Storms this autumn left behind sand cliffs in Ocean City, dune and infrastructure damage in Bay Head and hardly any sand left at all in parts of Monmouth Beach.
“The Army Corps needs to admit what they were doing is wrong,” said Ross Kushner, the coordinator for New Jersey Coastal Alliance.
The outspoken Kushner leads the grassroots organization made up of hundreds of concerned Jersey Shore locals critical of the Army Corps of Engineers' ways of replenishing the beaches.
“Originally, in the contracts, they were looking at six years. Ok? But they’ve reduced some of them to three years. Some don’t even last a year,” he said.
Van Drew’s letter to Murphy and Sherrill states that because of hurricanes Erin, Imelda, and Humberto, and a series of nor’easters, the Jersey Shore experienced severe dune loss, beach profile collapse and damage to infrastructure.
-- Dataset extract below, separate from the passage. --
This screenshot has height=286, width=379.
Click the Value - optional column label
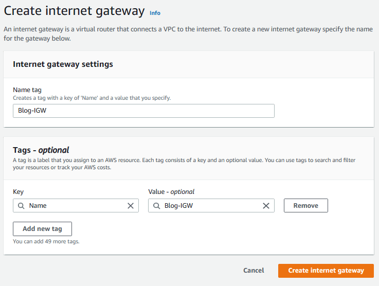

Kushner says the Army Corps should do more nearshore renourishment, placing sand just outside the surf zone, creating a wave buffer.
“The answer they’ve come up to for that is to replace the beach faster and to push it out even further into water that is deeper and that’s the exact opposite of what they should be doing,” said Kushner.
Van Drew says requesting the declaration is a matter of public safety before further damage occurs.
“If their intent is to just repeat what they did in the past quicker, it’s a huge mistake and I don’t think the federal government should give them a dime,” said Kushner.